Collected data entries
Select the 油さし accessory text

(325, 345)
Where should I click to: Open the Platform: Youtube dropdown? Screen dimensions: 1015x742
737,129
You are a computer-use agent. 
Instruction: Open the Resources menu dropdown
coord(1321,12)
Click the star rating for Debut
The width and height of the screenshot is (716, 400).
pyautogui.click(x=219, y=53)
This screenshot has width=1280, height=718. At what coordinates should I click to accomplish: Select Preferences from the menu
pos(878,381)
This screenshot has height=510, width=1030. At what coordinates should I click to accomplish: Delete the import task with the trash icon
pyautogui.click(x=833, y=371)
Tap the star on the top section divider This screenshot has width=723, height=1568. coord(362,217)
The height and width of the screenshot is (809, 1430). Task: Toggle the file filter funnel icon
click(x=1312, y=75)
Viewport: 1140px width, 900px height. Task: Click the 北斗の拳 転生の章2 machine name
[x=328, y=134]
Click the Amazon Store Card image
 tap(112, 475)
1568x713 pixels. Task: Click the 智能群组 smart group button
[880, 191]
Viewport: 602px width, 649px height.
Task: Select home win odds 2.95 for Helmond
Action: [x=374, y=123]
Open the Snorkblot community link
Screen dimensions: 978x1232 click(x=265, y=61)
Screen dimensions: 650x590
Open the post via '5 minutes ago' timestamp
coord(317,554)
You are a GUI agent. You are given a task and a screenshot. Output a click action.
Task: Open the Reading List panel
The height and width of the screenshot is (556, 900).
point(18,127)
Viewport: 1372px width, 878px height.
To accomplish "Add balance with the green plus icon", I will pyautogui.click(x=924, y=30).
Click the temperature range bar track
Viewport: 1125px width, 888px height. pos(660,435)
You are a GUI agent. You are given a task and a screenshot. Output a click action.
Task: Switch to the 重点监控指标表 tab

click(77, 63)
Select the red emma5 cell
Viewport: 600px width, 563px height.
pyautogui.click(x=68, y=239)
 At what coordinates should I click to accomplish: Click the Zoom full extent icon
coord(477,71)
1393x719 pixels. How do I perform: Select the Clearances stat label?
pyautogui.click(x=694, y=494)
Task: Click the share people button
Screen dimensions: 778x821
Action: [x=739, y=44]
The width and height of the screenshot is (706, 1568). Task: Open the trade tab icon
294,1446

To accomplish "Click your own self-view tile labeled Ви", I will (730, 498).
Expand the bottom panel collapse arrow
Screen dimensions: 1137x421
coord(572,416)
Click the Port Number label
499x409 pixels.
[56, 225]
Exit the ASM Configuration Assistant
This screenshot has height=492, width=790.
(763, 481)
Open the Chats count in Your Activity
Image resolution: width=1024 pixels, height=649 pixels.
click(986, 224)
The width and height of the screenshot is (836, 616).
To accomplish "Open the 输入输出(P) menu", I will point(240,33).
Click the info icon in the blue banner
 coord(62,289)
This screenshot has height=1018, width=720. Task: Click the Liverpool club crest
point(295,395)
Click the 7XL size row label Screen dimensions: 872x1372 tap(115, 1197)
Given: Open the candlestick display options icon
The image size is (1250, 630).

■ **PROBLEM DESCRIPTION**: In the records above, return precisely the line containing "At what coordinates should I click to accomplish: Click" and each line that comes after it, up to the final one.

■ **TASK SOLUTION**:
 At what coordinates should I click to accomplish: Click the Zoom full extent icon
coord(477,71)
1393x719 pixels. How do I perform: Select the Clearances stat label?
pyautogui.click(x=694, y=494)
Task: Click the share people button
Screen dimensions: 778x821
Action: [x=739, y=44]
The width and height of the screenshot is (706, 1568). Task: Open the trade tab icon
294,1446

To accomplish "Click your own self-view tile labeled Ви", I will (730, 498).
Expand the bottom panel collapse arrow
Screen dimensions: 1137x421
coord(572,416)
Click the Port Number label
499x409 pixels.
[56, 225]
Exit the ASM Configuration Assistant
This screenshot has height=492, width=790.
(763, 481)
Open the Chats count in Your Activity
Image resolution: width=1024 pixels, height=649 pixels.
click(986, 224)
The width and height of the screenshot is (836, 616).
To accomplish "Open the 输入输出(P) menu", I will point(240,33).
Click the info icon in the blue banner
 coord(62,289)
This screenshot has height=1018, width=720. Task: Click the Liverpool club crest
point(295,395)
Click the 7XL size row label Screen dimensions: 872x1372 tap(115, 1197)
Given: Open the candlestick display options icon
The image size is (1250, 630).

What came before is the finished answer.